__WHAT YOU SHOULD DO__
Look through the entries below and extract exactly the lines from the one containing "You are a GUI" through the one containing "You are a computer-use agent. The image", ends included.

__EXTRACTED DATA__
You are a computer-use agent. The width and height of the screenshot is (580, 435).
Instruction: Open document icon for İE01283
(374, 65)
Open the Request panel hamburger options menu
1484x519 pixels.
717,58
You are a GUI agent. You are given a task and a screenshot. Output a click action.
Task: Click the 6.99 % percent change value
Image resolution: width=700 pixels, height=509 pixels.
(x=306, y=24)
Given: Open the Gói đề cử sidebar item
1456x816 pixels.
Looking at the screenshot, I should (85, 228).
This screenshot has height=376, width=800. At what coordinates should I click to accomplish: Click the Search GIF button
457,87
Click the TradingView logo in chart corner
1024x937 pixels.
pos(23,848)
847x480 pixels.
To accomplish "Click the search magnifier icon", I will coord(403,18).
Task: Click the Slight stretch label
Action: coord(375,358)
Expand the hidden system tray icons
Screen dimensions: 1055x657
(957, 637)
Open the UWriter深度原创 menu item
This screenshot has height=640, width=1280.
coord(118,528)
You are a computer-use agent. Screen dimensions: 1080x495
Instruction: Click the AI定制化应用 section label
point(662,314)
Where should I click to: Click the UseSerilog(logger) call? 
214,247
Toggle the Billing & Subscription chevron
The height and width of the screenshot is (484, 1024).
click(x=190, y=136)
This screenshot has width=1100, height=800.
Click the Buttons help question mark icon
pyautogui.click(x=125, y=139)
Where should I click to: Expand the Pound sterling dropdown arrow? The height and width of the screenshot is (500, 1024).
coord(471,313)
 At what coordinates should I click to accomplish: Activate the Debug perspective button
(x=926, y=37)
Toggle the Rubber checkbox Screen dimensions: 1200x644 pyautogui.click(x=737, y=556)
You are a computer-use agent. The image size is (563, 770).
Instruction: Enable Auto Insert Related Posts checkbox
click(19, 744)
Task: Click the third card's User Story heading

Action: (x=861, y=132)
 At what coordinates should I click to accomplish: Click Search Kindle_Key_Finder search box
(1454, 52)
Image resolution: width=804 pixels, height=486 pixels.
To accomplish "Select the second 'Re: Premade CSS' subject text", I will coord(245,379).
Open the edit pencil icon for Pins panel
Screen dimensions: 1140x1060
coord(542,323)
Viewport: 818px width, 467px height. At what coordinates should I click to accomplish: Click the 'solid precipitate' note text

__SOLUTION TO THIS TASK__
You are a GUI agent. You are given a task and a screenshot. Output a click action.
Task: Click the 6.99 % percent change value
Image resolution: width=700 pixels, height=509 pixels.
(x=306, y=24)
Given: Open the Gói đề cử sidebar item
1456x816 pixels.
Looking at the screenshot, I should (85, 228).
This screenshot has height=376, width=800. At what coordinates should I click to accomplish: Click the Search GIF button
457,87
Click the TradingView logo in chart corner
1024x937 pixels.
pos(23,848)
847x480 pixels.
To accomplish "Click the search magnifier icon", I will coord(403,18).
Task: Click the Slight stretch label
Action: coord(375,358)
Expand the hidden system tray icons
Screen dimensions: 1055x657
(957, 637)
Open the UWriter深度原创 menu item
This screenshot has height=640, width=1280.
coord(118,528)
You are a computer-use agent. Screen dimensions: 1080x495
Instruction: Click the AI定制化应用 section label
point(662,314)
Where should I click to: Click the UseSerilog(logger) call? 
214,247
Toggle the Billing & Subscription chevron
The height and width of the screenshot is (484, 1024).
click(x=190, y=136)
This screenshot has width=1100, height=800.
Click the Buttons help question mark icon
pyautogui.click(x=125, y=139)
Where should I click to: Expand the Pound sterling dropdown arrow? The height and width of the screenshot is (500, 1024).
coord(471,313)
 At what coordinates should I click to accomplish: Activate the Debug perspective button
(x=926, y=37)
Toggle the Rubber checkbox Screen dimensions: 1200x644 pyautogui.click(x=737, y=556)
You are a computer-use agent. The image size is (563, 770).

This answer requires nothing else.